Adopt further regular-expression constructs from from Unicode TR#18.

Motivation

The primary motivation is to enhance/enrich the Unicode support level to allow developers to write sophisticated Unicode-enabled regular expressions on the Java platform. This is important to keep the Java Platform competitive with other languages that already offer more complete support for Unicode regular expressions.

Description

Java Regular Expressions are derived from Perl Regular Expression and are supposed to provide Java developers most of the Perl style regression expression features.

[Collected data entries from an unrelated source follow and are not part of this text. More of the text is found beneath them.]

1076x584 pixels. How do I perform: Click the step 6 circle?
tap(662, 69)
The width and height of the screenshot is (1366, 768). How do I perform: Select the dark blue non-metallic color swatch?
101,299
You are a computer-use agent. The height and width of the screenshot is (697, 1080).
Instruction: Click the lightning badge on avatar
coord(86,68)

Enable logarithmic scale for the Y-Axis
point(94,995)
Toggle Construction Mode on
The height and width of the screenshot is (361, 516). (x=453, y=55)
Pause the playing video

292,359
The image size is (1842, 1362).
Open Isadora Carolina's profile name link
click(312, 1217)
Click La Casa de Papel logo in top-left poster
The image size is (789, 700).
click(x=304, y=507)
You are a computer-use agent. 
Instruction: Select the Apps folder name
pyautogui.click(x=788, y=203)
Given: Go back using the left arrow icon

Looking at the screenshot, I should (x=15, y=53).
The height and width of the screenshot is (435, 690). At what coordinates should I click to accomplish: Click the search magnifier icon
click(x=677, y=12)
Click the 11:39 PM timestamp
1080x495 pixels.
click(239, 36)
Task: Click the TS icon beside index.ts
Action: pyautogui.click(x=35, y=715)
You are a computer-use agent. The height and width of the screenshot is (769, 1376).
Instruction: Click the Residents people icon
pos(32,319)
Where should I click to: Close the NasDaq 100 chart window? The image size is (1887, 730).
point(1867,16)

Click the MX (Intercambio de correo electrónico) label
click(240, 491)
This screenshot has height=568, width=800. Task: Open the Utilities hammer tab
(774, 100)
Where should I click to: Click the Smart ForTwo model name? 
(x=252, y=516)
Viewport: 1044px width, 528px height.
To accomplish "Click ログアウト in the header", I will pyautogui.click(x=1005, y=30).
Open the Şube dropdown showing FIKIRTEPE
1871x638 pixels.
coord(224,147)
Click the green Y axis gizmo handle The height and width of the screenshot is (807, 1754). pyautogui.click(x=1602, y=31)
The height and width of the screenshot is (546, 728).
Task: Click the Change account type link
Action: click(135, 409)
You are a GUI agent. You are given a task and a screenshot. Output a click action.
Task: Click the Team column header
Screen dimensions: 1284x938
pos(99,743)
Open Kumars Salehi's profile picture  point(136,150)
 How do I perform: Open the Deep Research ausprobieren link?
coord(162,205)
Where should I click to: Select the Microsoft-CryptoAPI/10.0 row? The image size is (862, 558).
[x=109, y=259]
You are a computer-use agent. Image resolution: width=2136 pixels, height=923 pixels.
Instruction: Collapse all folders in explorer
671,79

Perl Regular Expressions have evolved rapidly in the past couple years to follow Unicode Standard TR#18 Unicode Regular Expressions. Java Regular Expressions have claimed to be in conformance with Level 1 of the same Unicode Standard TR#18 Unicode Regular Expressions, plus RL2.1 Canonical Equivalents, which is the "lowest" level of conformance. Given that the Unicode Standard has been widely accepted as the de facto standard for development platforms and Java uses Unicode as its internal encoding scheme, it appears that higher-level Unicode support is desirable for developers working on Unicode-aware applications. The following new constructs and features are proposed to provide better Unicode support in Java Regular Expressions:

\N \{...\} -- Unicode Name Properties
\X -- Extended Grapheme Clusters
Fix the broken Canonical Equivalent support
\R -- Unicode line-break sequence, as suggested at TR#18 Line Boundaries
\g \{...\} -- Perl style construct for named capturing group and capturing group
More complete Unicode properties, as in \p \{IsXXXX\}
\h \H \v \V -- Horizontal/vertical whitespace

Testing

All the features (new regex constructs) listed here will be covered by the new unit tests and run by the existing test framework.